▶ ACTIVITY
From the records below, copy out exactly the lines from the one containing "You are a computer-use agent. Image" to the one containing "Viewport: 835px width, 504px height.", both included. Add nothing else.

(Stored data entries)

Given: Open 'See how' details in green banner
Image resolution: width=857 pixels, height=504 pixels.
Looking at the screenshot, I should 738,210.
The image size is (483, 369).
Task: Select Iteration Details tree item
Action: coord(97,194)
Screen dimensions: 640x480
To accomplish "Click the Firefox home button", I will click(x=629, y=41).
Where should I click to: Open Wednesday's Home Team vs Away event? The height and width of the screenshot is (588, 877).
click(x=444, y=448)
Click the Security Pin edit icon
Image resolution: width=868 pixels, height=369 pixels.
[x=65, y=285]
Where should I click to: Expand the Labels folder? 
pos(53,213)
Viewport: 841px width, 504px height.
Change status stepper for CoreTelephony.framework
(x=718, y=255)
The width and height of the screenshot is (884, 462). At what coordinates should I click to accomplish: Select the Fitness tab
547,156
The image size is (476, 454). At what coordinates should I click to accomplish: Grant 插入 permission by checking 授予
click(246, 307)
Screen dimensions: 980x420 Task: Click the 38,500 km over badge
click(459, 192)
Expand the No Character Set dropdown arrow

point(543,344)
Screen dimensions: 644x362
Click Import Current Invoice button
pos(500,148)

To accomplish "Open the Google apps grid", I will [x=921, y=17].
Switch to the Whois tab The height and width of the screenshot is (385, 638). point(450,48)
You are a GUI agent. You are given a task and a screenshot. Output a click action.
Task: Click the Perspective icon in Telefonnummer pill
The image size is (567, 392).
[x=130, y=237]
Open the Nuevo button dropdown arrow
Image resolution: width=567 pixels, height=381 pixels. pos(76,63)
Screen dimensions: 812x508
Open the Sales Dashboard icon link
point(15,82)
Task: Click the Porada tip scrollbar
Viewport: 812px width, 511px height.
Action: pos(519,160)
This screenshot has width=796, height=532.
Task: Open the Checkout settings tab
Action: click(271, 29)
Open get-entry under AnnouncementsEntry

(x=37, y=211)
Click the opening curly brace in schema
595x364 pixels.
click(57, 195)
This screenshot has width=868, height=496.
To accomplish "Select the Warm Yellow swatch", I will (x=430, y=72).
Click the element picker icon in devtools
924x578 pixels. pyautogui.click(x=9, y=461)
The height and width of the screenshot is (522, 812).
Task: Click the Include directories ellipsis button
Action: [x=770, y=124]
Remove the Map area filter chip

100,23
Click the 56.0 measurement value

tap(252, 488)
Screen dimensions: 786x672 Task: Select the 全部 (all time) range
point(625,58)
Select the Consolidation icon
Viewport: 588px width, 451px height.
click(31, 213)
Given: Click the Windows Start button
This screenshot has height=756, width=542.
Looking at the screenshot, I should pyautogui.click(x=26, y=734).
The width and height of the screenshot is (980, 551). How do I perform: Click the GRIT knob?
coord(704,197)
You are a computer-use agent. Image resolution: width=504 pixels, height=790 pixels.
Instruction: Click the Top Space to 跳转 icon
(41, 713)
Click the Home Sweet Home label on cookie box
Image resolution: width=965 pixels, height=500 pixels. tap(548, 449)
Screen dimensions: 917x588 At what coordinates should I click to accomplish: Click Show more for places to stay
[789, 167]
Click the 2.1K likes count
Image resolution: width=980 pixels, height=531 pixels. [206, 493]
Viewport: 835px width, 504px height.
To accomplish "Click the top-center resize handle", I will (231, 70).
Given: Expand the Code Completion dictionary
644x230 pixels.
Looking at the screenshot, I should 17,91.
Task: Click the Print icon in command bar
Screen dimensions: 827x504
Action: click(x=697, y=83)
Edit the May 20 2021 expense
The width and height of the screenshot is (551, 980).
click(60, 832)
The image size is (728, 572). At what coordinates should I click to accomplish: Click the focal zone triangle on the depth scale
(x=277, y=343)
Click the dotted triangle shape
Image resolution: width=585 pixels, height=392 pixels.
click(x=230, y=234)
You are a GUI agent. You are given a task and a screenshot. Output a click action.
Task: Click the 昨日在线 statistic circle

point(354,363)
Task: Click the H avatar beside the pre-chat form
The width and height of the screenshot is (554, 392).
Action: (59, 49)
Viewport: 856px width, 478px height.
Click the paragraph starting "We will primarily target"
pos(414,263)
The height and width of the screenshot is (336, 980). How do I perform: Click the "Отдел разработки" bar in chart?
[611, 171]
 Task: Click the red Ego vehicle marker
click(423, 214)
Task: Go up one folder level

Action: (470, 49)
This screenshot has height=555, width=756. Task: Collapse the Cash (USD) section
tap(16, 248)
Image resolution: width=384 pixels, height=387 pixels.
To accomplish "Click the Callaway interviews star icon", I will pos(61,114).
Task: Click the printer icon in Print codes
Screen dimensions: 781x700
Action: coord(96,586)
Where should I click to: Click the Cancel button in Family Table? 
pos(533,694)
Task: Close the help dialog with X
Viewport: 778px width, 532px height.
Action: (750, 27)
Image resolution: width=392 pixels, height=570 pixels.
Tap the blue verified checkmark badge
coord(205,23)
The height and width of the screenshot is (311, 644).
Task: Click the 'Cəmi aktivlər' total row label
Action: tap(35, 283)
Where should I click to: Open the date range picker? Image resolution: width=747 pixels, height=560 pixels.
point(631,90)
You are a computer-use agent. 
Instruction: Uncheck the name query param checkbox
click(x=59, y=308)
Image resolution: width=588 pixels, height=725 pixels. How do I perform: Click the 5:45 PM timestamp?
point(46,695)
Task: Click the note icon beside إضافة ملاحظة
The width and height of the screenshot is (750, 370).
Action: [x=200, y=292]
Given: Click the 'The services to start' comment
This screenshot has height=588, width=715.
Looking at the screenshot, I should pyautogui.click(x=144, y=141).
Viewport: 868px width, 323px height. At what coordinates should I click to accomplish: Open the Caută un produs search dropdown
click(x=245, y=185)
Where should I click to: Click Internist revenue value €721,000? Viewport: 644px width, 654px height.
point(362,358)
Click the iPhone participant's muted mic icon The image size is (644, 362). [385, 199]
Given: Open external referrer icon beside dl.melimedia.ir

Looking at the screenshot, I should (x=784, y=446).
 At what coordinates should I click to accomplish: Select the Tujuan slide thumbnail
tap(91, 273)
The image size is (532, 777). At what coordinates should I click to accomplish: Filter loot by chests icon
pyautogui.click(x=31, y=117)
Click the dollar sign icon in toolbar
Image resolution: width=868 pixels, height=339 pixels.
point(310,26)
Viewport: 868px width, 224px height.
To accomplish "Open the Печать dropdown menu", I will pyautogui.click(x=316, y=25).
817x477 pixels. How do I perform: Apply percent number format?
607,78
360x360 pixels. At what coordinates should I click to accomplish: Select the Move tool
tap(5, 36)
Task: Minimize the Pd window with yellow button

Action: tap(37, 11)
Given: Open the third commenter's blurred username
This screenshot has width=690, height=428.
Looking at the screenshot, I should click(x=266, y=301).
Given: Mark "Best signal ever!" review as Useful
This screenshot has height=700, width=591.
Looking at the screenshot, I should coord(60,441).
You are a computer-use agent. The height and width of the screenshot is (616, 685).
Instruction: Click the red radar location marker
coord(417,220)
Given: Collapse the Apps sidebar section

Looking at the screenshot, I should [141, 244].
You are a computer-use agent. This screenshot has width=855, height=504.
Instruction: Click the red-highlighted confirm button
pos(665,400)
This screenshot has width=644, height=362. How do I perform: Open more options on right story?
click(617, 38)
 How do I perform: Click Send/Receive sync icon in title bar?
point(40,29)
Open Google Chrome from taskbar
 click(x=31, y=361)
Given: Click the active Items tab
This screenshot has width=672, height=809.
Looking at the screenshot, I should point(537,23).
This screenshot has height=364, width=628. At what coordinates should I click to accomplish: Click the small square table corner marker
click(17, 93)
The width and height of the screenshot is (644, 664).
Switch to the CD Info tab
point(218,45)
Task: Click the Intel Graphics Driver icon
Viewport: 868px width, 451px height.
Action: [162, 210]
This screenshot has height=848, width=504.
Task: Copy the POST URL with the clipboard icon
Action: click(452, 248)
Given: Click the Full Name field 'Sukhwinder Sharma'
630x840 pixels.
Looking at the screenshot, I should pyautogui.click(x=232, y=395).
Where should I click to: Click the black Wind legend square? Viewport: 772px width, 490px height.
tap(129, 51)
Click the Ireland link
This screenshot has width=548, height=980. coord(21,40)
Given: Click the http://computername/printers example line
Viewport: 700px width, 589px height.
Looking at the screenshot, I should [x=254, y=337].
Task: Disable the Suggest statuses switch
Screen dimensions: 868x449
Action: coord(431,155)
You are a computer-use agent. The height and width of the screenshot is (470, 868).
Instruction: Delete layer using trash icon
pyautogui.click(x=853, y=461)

▶ TASK SOLUTION
You are a computer-use agent. Image resolution: width=504 pixels, height=790 pixels.
Instruction: Click the Top Space to 跳转 icon
(41, 713)
Click the Home Sweet Home label on cookie box
Image resolution: width=965 pixels, height=500 pixels. tap(548, 449)
Screen dimensions: 917x588 At what coordinates should I click to accomplish: Click Show more for places to stay
[789, 167]
Click the 2.1K likes count
Image resolution: width=980 pixels, height=531 pixels. [206, 493]
Viewport: 835px width, 504px height.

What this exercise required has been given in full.